Best German Weapon for the Japanese

  • Moderator

    I don’t think any 1 technology from Germany would have helped at all.
    Japan imho lost the war the day they Bombed Pearl.
    Why?
    Because with all their planning, practicing, hush hush, and training, they forgot the biggest weapon of all…. A amphibious landings on Hawaii.

    Their surprise attack had Air and Sea but no land forces.
    Just imagine the Technolgy, resources, and military hardware they would have captured had they brought a land invasion w them.

  • Customizer

    I don’t think anything the Germans could’ve given the Japanese would have helped. I voted for the MG42 though because they never seemed to have a very good machine gun which I believe would have helped them the most out of the choices listed.

    The Japanese simply were just too over extended strategically.  Thier weapons while not horrible became outmoded quickly the faster the Allies got up to full production. The Japanese strategy failed when they were unable to stop the USN in a timely enough manner. Thier biggest failure was failing to protect thier precious convoys which further hindered an already stretched logistical process.

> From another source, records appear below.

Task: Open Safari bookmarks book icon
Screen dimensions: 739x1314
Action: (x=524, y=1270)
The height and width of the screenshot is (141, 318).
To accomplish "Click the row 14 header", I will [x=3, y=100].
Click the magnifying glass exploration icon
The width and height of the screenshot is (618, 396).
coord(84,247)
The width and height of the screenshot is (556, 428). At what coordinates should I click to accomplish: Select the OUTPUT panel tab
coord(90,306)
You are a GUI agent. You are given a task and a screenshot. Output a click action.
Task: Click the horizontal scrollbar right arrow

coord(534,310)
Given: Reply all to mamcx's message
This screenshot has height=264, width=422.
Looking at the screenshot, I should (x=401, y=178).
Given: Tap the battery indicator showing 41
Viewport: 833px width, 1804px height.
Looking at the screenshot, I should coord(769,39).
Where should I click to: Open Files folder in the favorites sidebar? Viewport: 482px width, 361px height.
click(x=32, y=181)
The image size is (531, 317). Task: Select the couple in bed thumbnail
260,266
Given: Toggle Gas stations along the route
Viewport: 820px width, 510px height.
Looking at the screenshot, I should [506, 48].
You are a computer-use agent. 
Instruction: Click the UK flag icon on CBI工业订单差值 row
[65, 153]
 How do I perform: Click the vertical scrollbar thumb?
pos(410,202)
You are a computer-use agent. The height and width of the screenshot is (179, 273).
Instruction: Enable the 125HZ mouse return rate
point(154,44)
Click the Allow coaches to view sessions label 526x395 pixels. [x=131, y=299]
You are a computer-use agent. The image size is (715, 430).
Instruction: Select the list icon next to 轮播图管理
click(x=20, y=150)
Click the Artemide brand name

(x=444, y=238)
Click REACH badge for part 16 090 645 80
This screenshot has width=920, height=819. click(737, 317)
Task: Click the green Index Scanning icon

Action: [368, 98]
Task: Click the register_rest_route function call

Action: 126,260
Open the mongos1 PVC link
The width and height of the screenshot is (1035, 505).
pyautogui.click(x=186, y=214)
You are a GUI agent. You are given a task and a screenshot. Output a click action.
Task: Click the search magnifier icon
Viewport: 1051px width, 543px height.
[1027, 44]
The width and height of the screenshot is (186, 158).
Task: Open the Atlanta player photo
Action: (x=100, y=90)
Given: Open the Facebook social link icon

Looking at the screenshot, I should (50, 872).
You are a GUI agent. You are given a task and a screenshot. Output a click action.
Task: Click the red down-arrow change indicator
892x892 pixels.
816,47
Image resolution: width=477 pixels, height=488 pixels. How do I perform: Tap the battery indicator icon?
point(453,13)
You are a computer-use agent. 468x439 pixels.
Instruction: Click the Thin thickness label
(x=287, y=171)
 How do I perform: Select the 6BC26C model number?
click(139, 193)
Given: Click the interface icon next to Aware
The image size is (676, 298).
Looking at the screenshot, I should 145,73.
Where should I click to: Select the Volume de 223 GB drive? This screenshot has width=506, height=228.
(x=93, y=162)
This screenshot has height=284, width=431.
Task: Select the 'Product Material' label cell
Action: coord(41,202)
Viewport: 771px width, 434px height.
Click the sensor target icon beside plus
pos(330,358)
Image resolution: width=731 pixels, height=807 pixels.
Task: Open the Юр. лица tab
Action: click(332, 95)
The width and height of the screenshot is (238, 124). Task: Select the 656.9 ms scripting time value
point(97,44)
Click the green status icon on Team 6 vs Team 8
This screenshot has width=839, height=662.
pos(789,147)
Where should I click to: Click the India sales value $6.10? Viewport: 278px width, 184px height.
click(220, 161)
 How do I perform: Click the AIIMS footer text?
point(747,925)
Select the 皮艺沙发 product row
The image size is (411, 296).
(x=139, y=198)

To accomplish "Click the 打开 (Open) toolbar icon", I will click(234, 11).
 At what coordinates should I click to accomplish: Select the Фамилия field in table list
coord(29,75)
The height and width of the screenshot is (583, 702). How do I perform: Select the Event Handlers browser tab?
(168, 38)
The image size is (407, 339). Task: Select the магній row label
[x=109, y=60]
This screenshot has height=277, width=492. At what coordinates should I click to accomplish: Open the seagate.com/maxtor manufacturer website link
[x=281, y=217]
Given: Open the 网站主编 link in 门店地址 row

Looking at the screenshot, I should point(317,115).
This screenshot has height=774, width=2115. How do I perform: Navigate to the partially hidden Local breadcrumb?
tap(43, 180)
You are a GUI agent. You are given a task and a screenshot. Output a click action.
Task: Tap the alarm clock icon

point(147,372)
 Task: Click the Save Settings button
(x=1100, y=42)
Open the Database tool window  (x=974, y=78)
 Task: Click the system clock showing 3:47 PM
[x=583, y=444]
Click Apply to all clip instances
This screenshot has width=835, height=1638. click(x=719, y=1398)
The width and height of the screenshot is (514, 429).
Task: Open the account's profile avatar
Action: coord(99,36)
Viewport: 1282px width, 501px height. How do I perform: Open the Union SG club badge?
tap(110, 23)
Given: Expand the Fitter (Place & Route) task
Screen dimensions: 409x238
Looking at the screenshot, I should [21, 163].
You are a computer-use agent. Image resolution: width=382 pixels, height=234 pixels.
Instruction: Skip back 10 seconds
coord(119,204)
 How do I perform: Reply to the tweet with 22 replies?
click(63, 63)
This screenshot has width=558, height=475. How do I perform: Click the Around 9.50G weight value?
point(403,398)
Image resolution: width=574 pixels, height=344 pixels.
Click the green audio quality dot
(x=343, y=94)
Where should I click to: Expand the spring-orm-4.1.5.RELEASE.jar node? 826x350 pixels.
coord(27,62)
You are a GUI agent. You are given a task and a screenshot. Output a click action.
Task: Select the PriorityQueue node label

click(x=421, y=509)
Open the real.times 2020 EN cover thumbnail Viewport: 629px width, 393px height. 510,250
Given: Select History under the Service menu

    The best thing Japan could have done for herself was to not attack the US, bide her time and hope for a German victory. Had Germany won and captured precious oil and resources, she at some point could’ve supplied a rested and more technically advanced Japan against an uprepared and isolationist US. You could argue the US would enter the war in any case. However it may have bought a lot more time for Japan to sit tight and delay a full US entry into the war.


  • I agree that lack of a convoy system made the US tonnage war a turkey shoot. Another handicap the Japanese had was the lack of heavy construction equipment. The US brought bulldozer and trucks into war, the Japanese brought shovels, picks, and Korean Slaves.

    Example of this is Pacific air bases, the only two Japanese air bases with concrete airfields and decent facilities were the bases at Clark Field in the Philippines and at Rabaul, both captured from the Allies.


  • @Gargantua:

    @variance:

    @Gargantua:

    MG34’s (LEGAL) are now for sale at my local gun store!!  It’s legal to hunt with LOL!  Though “plate restricted” to semi auto.  It has no magazine limit because it is belt fed.

    For real?Â

    Yes.

    $5000,

    Semi Auto MG34, with a 50 round Non disintegrating belt, + Bipod.  NON RESTRICTED, Legal to hunt with.

    Nice Pic GAR


  • @ShadowHAwk:

    @ABWorsham:

    I agree that lack of a convoy system made the US tonnage war a turkey shoot. Another handicap the Japanese had was the lack of heavy construction equipment. The US brought bulldozer and trucks into war, the Japanese brought shovels, picks, and Korean Slaves.

    Example of this is Pacific air bases, the only two Japanese air bases with concrete airfields and decent facilities were the bases at Clark Field in the Philippines and at Rabaul, both captured from the Allies.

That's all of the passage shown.